Nello zaino l’astuccio, il gel e la mascherina

L’incertezza fa slittare gli acquisti all’ultimo minuto. E la spesa lievita anche per i più piccoli

SASSARI. I larghi sorrisi si spengono appena gli insegnanti iniziano a parlare. Che non sarebbe stato un anno scolastico uguale agli altri già si sapeva, ma sentirlo dire dai docenti ha un altro effetto. L’entusiasmo per la ripartenza dopo tanti mesi di stop si affievolisce nello sguardo dei genitori, preoccupati in parte per il rischio di contagi e forse anche di più per come i figli, soprattutto i più piccoli, affronteranno la situazione. La scuola con mascherina, gel e termometro sarà un’esperienza forte per tutti. Gli incontri insegnanti-famiglie, organizzati in presenza oppure on line per questioni di sicurezza, hanno rappresentato una sorta di spartiacque tra il mondo pre Covid e quello attuale. E oltre all’elenco di cioè che i ragazzi dovranno infilare nello zaino, hanno ricevuto tanti consigli su come aiutarli ad affrontarlo nella maniera più serene possibile. Di sicuro, un secondo dopo le riunioni, cartolerie e centri commerciali si sono popolati – nel rispetto delle distanze – di famiglie pronte ad acquistare tutto il necessario. L’appuntamento rinviato a causa dell’incertezza finalmente è arrivato. E il conto è più salato del solito.

Il kit Covid. Chi frequenta gli anni successivi alla prima spesso lo ricicla, per chi inizia l’avventura lo zaino nuovo è di rigore. Il prezzo è variabile ed è la griffe a fare la differenza. Il costo medio per un bambino della Primaria è 50-60 euro. il prezzo sale se si sceglie il modello trolley (con le ruote per risparmiare la schiena). In questo caso la spesa media è 80 euro. Dentro lo zaino andrà l’astuccio carico di matite e pennarelli (da 10 sino a 40 euro) e a volte il diario (generalmente non richiesto in prima elementare).

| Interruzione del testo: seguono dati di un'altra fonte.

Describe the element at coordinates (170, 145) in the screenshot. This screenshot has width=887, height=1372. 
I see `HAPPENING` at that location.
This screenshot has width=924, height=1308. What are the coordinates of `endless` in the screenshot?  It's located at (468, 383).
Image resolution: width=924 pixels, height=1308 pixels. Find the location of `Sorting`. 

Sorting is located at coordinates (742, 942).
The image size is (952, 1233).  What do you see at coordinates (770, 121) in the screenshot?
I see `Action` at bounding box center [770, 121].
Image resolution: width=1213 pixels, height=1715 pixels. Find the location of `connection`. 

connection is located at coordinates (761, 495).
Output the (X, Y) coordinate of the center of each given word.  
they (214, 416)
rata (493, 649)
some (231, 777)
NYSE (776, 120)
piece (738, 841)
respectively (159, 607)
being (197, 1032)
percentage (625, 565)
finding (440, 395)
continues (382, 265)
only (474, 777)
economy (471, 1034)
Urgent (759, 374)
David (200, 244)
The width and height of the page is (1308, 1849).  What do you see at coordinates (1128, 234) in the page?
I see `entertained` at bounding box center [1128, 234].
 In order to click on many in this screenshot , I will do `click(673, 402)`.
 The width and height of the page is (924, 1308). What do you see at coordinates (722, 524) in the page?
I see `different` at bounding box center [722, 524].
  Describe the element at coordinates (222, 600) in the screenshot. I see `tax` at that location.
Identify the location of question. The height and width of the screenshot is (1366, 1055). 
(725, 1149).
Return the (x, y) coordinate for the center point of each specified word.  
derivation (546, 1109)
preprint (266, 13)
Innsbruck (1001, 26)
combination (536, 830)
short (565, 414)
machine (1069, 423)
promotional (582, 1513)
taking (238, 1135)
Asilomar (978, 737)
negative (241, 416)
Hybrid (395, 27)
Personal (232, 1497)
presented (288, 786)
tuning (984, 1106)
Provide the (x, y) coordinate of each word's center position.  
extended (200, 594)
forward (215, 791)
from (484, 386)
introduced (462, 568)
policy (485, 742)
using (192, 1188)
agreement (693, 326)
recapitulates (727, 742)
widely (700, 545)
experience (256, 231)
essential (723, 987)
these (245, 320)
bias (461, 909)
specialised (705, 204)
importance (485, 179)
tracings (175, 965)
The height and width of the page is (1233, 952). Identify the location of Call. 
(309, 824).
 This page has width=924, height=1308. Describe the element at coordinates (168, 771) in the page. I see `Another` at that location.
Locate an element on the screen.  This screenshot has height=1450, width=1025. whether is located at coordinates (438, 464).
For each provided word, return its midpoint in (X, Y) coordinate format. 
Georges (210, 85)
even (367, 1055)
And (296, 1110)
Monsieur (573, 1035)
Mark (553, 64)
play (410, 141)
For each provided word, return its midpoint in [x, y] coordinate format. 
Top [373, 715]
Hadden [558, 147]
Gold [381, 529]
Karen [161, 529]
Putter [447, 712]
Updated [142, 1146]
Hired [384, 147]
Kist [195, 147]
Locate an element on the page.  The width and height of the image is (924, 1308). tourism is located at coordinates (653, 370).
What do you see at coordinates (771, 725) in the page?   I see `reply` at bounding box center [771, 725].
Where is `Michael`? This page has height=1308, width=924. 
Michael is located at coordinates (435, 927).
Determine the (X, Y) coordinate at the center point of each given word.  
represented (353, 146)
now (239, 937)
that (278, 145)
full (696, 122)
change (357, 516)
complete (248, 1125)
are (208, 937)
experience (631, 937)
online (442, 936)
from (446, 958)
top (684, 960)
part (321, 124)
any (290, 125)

Poi i quaderni: si parte con un kit di cinque quadernoni, durante l’anno si acquisteranno gli altri. Lo zaino Covid si arricchirà del gel per disinfettare le mani e della mascherina di riserva (l’altra la indosserà lo scolaro). In alcuni istituti chiedono anche scottex e carta igienica, il bimbo dovrà avere la sua bottiglia d’acqua o la sua borraccia, anzi meglio due perché le maestre – obbligate a mantenere la distanza – non potranno riempirla quando si svuota. L’altra spesa è quella dei grembiuli che quest’anno saranno acquistati in misura maggiore: se prima lo si faceva indossare per due giorni di fila, ora sarà igienizzato o lavato ogni giorno. Il costo è variabilissimo: si parte da 9 euro e si arriva anche a 30 euro per quelli acquistati in merceria. L’altra novità è quella delle etichette: dal momento che i pastelli e le penne non possono essere scambiati, su ognuna dovrà essere scritto il nome dell’alunno. Costo: un pacchetto da 50 dai 7 ai 12 euro. I libri alla primaria vengono forniti dalle scuole, alle medie e alle superiori li pagano le famiglie. E considerato che sarà impossibile acquistarli in condominio con il compagno di banco (figura destinata all’estinzione) la spesa crescerà parecchio. Poi c’è un altro articolo che non potrà mancare nelle case di chi ha figli under 18: il termometro per misurare la temperatura ogni mattina. Il costo: dai 12 ai 40 euro a seconda delle caratteristiche, la certezza è che stanno andando a ruba. Alla fine, la spesa media per un bambino di 6 anni può oscillare tra i 150 e i 500 euro. Ed è solo l’inizio.